> **EXCERPTED PASSAGE**
####

I personally think some independents would be turned off by his progressivism (only 15-20% of the public are progressives, at the same time about 15-20% are right wing authoritarians), but I think others would like his take no prisoners attitude that something needs to be done.

He should do what FDR threatened to do and try to add some more supreme court justices. Adding 2 and making it 11, then passing them in the 111th congress would’ve been nice.

That is a strawman argument. I think liberals were aware of Obama’s limitations, but the fact that he didn’t really fight was what was bothersome.

When Bush passed tax cuts he used reconciliation. Obama did not to extend the cuts to 2012, so to get them passed he had to add the 250k cuts.

He negotiated on health care from a position of compromise.

His stimulus was watered down with tax cuts before it even was voted on.

He could’ve used his executive powers and appointed far more judges in recess appointments, or refused to prosecute DADT violations.

He didn’t retaliate against Lieberman after he supported McCain in the 2008 election.
Basically he negotiates before the negotiations even begin, doesn’t seem to use political pressure on other politicians and doesn’t use his executive powers. It has nothing to do with being upset that he can’t create medicare for all with the stroke of a pen.

Quoth Wesley Clark:

That way madness lies. If one president can do it, so can the next, so you’ll always have the court swinging to the extremes, and before you know it, you’ve got a hundred-member bench. That’s no way to run a court.

He did not have support within the Democratic caucuses for a more aggressive health care reform package. Similar to what others have said, Obama compromised on this with Democrats, not with Republicans.

Had he not compromised with Democrats, he would have failed completely.

Sorry, Harry Reid didn’t retaliate. Obama isn’t responsible for the decision of every other Democrat in the world.

He did fail completely, assuming that what he did qualifies as “trying” in the first place; you can’t fail if you don’t try, and I see no reason to think that he ever had any actual intent for reform. A warmed over Republican plan that isn’t anything other than a handout to insurance companies isn’t success, it’s corruption.

####

> **MATERIAL SHOWN**
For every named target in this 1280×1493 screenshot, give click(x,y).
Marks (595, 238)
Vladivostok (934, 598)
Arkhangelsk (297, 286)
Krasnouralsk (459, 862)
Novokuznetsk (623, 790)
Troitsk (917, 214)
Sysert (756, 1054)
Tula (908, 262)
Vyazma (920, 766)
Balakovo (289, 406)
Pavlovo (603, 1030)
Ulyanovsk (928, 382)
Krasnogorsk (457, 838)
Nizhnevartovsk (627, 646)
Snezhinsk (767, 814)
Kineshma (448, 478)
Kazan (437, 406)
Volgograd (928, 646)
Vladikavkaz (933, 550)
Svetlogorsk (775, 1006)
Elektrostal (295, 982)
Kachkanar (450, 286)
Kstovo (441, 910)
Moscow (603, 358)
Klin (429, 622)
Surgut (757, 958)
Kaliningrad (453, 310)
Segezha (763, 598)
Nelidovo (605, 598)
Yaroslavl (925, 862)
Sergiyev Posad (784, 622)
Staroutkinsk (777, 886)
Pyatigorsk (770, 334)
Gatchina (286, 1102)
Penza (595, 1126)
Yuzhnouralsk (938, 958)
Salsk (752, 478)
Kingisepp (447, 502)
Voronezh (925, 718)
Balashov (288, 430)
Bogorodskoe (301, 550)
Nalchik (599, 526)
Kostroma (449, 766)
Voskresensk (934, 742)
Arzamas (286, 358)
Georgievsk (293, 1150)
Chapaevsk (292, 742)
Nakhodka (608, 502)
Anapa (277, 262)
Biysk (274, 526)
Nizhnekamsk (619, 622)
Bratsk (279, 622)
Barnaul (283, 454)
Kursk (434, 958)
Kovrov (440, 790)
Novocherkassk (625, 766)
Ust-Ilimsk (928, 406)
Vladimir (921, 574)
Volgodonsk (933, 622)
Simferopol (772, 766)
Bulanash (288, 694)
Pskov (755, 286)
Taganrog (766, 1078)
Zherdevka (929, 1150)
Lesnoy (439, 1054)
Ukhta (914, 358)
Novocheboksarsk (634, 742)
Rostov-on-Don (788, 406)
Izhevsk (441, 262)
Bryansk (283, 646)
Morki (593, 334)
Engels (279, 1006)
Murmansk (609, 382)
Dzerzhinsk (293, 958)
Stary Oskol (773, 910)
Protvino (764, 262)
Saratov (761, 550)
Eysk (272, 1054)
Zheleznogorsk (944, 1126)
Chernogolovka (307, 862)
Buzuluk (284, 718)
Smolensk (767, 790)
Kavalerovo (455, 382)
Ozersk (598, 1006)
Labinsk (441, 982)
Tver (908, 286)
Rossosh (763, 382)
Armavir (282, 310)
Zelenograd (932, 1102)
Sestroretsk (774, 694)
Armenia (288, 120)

####

> **TASK INSTRUCTIONS**
Continue the forum debate over Obama's record with progressives, picking up after the post calling the health care plan corruption.

> **REPLY**
All Obama has done is cave in to the Republicans, help to cover up Republican transgressions, and continue Republican transgressions. He’s the poster boy for the “why vote for a Democrat, they’ll just do what the Republicans want anyway” argument. I have to wonder if McCain and Palin had gotten in instead, would there really have been a significant difference?

If I were a Republican I’d be twirling my waxed mustachios while laughing manically MUAHAHAHHAHAHAHAHAHAHA!, feet propped up on one of the peasantry and fine Cuban cigar in hand…


Apparently, it’s not a strawman argument.

No he did not. But nobody pushed for altering the filibuster rules at the start of the 111th congress (not Obama’s fault per se, but a huge sign of ineptitude). The GOP obstructed endless bills in the 110th congress, there was no reason to think they wouldn’t do it in the 111th.

Nobody stripped chairmanships from people like Lieberman, Conrad, Baucus, etc. who were on the fence on health reform.

Obama has said he modeled his health reform on RomneyCare to appeal to the GOP.

No. As president Obama has leverage to push for Lieberman to be retaliated against and never did.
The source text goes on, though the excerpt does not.